▸ Supplied text
-- Opening Marker --

After initial peer review, NIH sends an automatic email requesting JIT information for applications within a competitive funding range. The notification is NOT a Notice of Award, nor should it be construed as an indicator of possible award.
Requested JIT information includes:
- Other support
- Certification of Institutional Review Board (IRB) approval
- Certification of Institutional Animal Care and Use Committee (IACUC) approval
- Human subjects training certification for all key personnel
JIT information must be submitted for NIH review and evaluation prior to making an award. This information may be submitted via the Just-In-Time function within eRA Commons. If you have questions about the JIT process, contact the grants management specialist assigned to your grant.
Following review of all applicable information, the NIH Office of the Director and the High-Risk, High-Reward Research program working group (composed of NIH staff from nearly every NIH institute and center) will determine whether an award will be made.
The score given to an application during the initial peer review process is an important factor and best indicator of likely funding but is not the sole factor used in making funding decisions. The following are considered in making funding decisions:
- Scientific and technical merit of the proposed project as determined by scientific peer review with consideration of the PD/PI’s optional summary statement response
- Availability of funds
- Relevance of programmatic priorities, including
- The potential for the investigator to lead groundbreaking and broadly impactful research, despite its inherent risks
- Unusually cross-cutting science
- Scientific balance in the portfolio of Pioneer Award-supported research
- Potential to invigorate exceptionally innovative and impactful science broadly across the nation
- Conformance to clinical trial research policies of the administering NIH institute or center
The NIH Office of the Director funds the majority of awards. However, other NIH institutes and centers are invited to fund Pioneer Award applications that they deem meritorious and that fit within their mission and priorities. The NIH Office of the Director does not play a role in the funding deliberations of the institutes and centers, but the process is managed by the institute/center’s member of the High-Risk, High-Reward Research program working group.

-- Closing Marker --

▸ What the task requires
Pick up the text on NIH Pioneer Award funding decisions after its last sentence and continue it. The data after this point is separate material, unrelated to the text on NIH funding decisions.

▸ Available data
-- Opening Marker --

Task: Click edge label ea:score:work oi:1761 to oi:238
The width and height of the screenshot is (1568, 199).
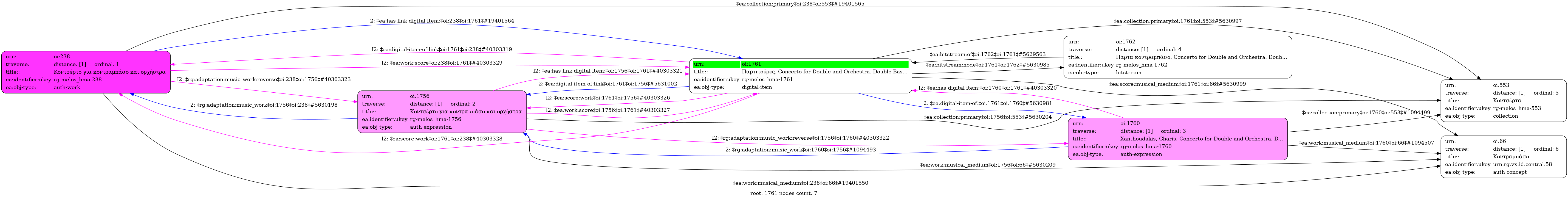Action: click(x=442, y=139)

-- Closing Marker --

▸ Response for this exercise
The pre-award process involves significant communication between the NIH and the applicant organization and includes negotiation if significant adjustments are required prior to award. Some of the issues NIH staff will be considering during award negotiations include:
- Initial peer review recommendations: Peer reviewers may recommend changes to the specific aims. These recommendations are provided in the summary statement. Under these circumstances, NIH staff will include these recommendations in consideration of a potential award.
- Overlap: Program and grants management staff will review the other support information to ensure there is no overlap with already funded projects (e.g., support, commitment, or budgetary).
- Level of effort: Program and grants management staff will ensure sufficient levels of effort are committed to support the approved project.
- Facilities and Administrative (F&A) Costs: Grants management staff will utilize the negotiated F&A costs (also known as indirect costs) for each grant. More information on the reimbursement of F&A costs can be found in the NIH Grants Policy Statement.
You may receive communications from NIH staff regarding the intent to make an award, but nothing is official until you receive the Notice of Award (NoA).
The NoA is the legal document issued to notify the grantee that an award has been made and that funds are now available for the project. The NoA includes the terms and conditions of the award, your project's start and end dates, and how much money you will receive for current and future years. It also provides contact information for the assigned program officer and grants management specialist. It is important that you read and understand your NoA.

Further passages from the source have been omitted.